Sono diritti, non privilegi.
Rita O'Grady - We Want Sex


 

Era da tutta la notte che ci rimuginava su, insicuro e pieno di timori. Si era rigirato nel letto nella sfrenata ricerca di una soluzione al problema, soppesando qualsiasi circostanza, ed era arrivato alla conclusione che sì, Andrea aveva ragione. Non poteva aspettare oltre, doveva dirglielo subito.
Ma come?

Gabriele non riusciva ancora a capirlo.

Schiacciando la faccia contro il cuscino, pensava a quanto l'avrebbe delusa e non riusciva a sopportarlo. Lei aveva fatto di tutto per lui; l'aveva cresciuto da sola, dopo che il padre li aveva abbandonati per andare chissà dove con chissà chi, lavorando dodici ore al giorno solo per garantirgli un futuro, una vita, felice. Cosa che lei non aveva avuto, ricevendo invece solo continue bastonate e delusioni. Gabriele non poteva credere che l'ennesima l'avrebbe avuta proprio da lui. Lui che le voleva un bene dell'anima e che adesso si tormentava al solo pensiero di ferirla ancora, con la sua inadeguata diversità. Non voleva farlo, ma doveva. E non per sentirsi finalmente in pace con se stesso, liberandosi da quel segreto che tanto lo faceva soffrire, ma per lui, Andrea, che aveva condiviso quel peso enorme in silenzio per tre anni, e che adesso, giustamente, richiedeva che gli fosse riconosciuto il suo spazio nella sua vita. Gabriele, però, aveva una paura fottuta di tutta quella storia e non solo perché sarebbe stato un altro colpo basso inferto alla madre, ma anche perché non avrebbe retto il suo abbandono, il solo pensiero gli mozzava il respiro.

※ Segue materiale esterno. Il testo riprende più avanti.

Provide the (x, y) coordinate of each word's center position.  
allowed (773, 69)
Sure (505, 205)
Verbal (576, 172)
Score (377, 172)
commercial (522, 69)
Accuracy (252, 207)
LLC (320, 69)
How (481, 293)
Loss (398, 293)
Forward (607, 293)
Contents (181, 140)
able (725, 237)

Come diamine poteva dirle una cosa del genere senza essere ripudiato istantaneamente?
Aveva sentito le storie di alcuni amici, nonché dello stesso Andrea, che raccontavano terribili reazioni dei genitori alla loro dichiarazione. Quasi tutti erano stati messi alla porta con l'unica raccomandazione di non farsi più vedere, di allontanarsi il più possibile da loro, persone normali disgustate dai loro stessi figli.
Era forse normale quel comportamento?

Andrea glielo domandava sempre, quando si lasciava andare alla nostalgia che provava verso la sua vecchia famiglia, aspettandosi in risposta un “No” secco e pieno di risentimento. E, certe volte, Gabriele lo pronunciava anche, solo per non dover litigare – e perché, comunque, non sopportava che qualcuno gli facesse volontariamente così male, tanto da spingerlo alle lacrime, quelle rare volte in cui mandava a benedire la sua aria da duro e si apriva completamente. Il problema era, però, che lui li capiva maledettamente bene quei bigotti bastardi, come li definiva spesso il compagno, perché lui stesso era stato come loro, arrivando anche a discriminarsi da solo, a non accettarsi. In realtà, ancora faceva fatica e questo mandava in bestia Andrea. Gabriele era cresciuto con un'educazione cristiana e già questo era abbastanza per farlo sentire sbagliato. Era sicuro, poi, che la madre sarebbe stata pienamente d'accordo con lui, dato che si parlava di una donna che aveva chiamato suo figlio come uno degli angeli più fedeli di Dio, l'Annunciatore. Andrea cercava di rassicurarlo dicendogli che forse si era ammorbidita durante gli anni, adeguandosi ai nuovi tempi, ma era sempre stato ricambiato con un'occhiata scettica di Gabriele, che vacillava quando Andrea si aggrappava alla storia del “Gesù non era il tipo “viva l'amore, abbasso i briganti”? Se tua madre è veramente cristiana dovrebbe seguire i suoi insegnamenti, no?”. Lì per lì, Gabriele ribatteva con qualche commento derisorio, come “Guarda che era “viva l'amore, abbasso la guerra”. Ti sei confuso con gli Hippie, amore”, ma adesso, nel silenzio della notte, quelle parole gli si erano conficcate a forza nel cuore, donandogli una, seppur mera, speranza.
Forse è tutto qui, si era detto, forse devo solo parlarle del nostro amore, della nostra storia.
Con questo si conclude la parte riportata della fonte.